I gritted my teeth. “Less than five percent.”
“There no way to increase them?”
“The transport itself is purely experimental. We’re centuries away from being able to use it medically with any amount of success. So in a word, no.”
“You have no choice; you have to do it. By the time an effective treatment is developed, she won’t want to wake up.” He crossed the room, weaving his way through the tables cluttered with useless information until he was directly in front of her. He pressed his hand against the glass, just inches in front of her skin, and I remembered when he used to touch me like that. But of course, he never did touch me, only her. “What do you have to do?” He almost whispered it.

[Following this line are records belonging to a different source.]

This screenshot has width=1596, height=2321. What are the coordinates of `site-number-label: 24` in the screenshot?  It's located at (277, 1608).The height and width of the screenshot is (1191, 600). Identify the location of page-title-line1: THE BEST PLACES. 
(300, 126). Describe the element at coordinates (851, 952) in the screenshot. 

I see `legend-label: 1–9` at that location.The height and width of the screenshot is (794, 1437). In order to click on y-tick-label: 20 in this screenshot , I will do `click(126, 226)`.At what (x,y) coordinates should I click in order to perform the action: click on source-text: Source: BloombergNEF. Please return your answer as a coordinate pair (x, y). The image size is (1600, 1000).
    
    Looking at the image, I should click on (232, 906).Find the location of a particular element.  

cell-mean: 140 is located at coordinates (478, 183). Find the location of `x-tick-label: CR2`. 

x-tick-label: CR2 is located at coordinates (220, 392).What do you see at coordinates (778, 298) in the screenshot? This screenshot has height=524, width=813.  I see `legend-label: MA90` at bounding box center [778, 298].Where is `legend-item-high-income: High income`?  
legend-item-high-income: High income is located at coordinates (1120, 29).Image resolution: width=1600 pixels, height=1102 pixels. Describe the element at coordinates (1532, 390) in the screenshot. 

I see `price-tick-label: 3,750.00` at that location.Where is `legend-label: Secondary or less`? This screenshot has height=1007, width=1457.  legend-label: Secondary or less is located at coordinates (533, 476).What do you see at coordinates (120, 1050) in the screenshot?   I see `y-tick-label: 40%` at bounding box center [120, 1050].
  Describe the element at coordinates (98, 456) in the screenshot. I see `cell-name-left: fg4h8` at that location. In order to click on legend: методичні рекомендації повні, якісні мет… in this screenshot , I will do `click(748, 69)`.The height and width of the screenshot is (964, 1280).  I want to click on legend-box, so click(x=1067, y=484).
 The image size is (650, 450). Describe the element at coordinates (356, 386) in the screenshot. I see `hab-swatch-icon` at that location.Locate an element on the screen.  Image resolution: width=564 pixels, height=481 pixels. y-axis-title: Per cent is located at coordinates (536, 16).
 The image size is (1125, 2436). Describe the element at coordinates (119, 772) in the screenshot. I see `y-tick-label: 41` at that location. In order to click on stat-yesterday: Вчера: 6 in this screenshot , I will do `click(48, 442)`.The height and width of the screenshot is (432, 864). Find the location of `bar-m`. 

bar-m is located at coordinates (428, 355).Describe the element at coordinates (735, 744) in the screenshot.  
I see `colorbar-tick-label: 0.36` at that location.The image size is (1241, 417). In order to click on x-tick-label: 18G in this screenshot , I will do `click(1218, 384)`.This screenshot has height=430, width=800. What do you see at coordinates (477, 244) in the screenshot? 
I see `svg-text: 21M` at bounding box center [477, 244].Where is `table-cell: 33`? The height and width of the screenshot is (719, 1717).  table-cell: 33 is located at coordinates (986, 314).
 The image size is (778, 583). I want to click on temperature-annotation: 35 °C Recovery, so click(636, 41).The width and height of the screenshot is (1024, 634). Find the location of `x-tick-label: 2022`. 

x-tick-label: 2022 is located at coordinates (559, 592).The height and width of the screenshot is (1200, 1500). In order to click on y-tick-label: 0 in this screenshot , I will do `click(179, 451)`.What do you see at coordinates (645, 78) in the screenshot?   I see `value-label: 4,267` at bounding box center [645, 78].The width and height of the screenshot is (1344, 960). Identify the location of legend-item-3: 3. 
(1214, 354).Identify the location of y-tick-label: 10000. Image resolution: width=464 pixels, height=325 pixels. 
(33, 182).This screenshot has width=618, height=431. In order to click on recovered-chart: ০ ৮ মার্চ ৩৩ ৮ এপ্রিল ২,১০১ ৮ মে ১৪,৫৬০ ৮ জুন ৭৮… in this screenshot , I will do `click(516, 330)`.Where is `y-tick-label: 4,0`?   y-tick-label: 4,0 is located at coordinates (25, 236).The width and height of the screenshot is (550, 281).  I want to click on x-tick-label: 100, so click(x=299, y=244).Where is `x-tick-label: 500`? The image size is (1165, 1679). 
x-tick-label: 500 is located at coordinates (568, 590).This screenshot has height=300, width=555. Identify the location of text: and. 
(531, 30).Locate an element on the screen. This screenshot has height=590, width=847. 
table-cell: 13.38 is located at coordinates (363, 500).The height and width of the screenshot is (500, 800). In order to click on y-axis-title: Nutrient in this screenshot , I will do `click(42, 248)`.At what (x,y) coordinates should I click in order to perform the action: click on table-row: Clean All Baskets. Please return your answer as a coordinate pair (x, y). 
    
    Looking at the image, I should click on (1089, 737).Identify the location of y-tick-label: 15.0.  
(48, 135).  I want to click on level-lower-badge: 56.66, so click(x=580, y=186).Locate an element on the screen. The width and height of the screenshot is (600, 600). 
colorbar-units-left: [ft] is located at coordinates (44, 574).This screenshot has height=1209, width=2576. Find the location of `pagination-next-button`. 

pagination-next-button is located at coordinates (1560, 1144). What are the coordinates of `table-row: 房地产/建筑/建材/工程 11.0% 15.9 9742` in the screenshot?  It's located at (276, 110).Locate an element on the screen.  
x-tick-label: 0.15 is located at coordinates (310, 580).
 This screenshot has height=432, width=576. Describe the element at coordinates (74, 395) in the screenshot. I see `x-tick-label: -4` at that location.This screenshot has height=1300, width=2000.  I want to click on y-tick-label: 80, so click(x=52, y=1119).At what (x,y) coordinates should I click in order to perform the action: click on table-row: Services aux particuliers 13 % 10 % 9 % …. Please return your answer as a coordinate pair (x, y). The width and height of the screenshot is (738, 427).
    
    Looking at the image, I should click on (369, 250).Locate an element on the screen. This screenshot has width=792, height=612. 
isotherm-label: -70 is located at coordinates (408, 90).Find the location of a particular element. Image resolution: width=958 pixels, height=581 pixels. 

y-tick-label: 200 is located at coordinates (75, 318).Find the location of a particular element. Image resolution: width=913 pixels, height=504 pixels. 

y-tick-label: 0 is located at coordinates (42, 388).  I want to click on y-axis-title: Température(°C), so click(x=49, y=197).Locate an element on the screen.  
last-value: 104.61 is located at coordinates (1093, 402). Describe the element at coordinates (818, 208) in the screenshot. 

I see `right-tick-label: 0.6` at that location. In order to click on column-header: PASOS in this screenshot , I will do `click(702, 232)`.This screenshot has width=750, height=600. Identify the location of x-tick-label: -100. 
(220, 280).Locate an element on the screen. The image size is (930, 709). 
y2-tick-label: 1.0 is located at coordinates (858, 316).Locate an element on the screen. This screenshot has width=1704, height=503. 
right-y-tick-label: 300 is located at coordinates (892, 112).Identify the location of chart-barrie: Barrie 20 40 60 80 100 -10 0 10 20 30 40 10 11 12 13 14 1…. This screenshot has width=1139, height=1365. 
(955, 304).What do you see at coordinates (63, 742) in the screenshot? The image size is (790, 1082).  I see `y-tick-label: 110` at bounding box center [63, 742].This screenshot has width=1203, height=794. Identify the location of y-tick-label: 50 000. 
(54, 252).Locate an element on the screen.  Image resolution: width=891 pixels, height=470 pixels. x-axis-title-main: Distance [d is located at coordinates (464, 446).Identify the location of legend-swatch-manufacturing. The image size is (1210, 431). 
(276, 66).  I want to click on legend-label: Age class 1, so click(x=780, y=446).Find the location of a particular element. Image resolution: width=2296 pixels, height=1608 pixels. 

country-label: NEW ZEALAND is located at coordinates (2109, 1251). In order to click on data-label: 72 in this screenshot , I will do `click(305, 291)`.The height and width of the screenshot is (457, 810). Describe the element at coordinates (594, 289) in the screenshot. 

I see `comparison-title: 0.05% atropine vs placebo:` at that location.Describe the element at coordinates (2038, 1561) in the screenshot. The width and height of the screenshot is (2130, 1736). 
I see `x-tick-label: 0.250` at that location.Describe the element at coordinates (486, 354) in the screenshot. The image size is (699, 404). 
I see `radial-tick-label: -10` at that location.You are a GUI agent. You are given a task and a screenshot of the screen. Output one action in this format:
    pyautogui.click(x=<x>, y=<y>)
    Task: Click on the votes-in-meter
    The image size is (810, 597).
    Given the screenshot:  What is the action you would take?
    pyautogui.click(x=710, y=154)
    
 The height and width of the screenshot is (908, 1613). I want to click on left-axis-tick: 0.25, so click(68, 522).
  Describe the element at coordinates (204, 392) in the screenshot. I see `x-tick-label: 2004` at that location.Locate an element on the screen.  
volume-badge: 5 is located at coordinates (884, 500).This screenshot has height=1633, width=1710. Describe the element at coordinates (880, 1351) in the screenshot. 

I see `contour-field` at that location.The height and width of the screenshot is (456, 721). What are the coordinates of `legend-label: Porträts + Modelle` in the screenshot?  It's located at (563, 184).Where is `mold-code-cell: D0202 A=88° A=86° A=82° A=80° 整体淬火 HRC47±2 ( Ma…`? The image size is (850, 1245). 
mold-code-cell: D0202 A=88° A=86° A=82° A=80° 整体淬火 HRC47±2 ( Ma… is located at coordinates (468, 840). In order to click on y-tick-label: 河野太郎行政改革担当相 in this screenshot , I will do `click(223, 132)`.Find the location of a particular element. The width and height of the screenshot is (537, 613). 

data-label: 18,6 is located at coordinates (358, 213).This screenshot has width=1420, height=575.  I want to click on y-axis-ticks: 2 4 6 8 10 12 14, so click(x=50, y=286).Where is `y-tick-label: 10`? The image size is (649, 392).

“Everything’s already in place.” I had been considering it for so long, trying to improve the chances. “It’s just the push of a button.” I have lost hope…
“Do it.”
I brought up the page and then glanced uncertainly at him, but he could not reassure me. With one press I could be human again, or I could die. I had made this body so I could work without constantly having to fight the parasite, so I could live. But I had no pulse, no heart, no emotions save the ones and zeroes in my programming. One button and I would download back into my own body and the parasite would be gone, or I would be gone. Gingerly I pushed Enter.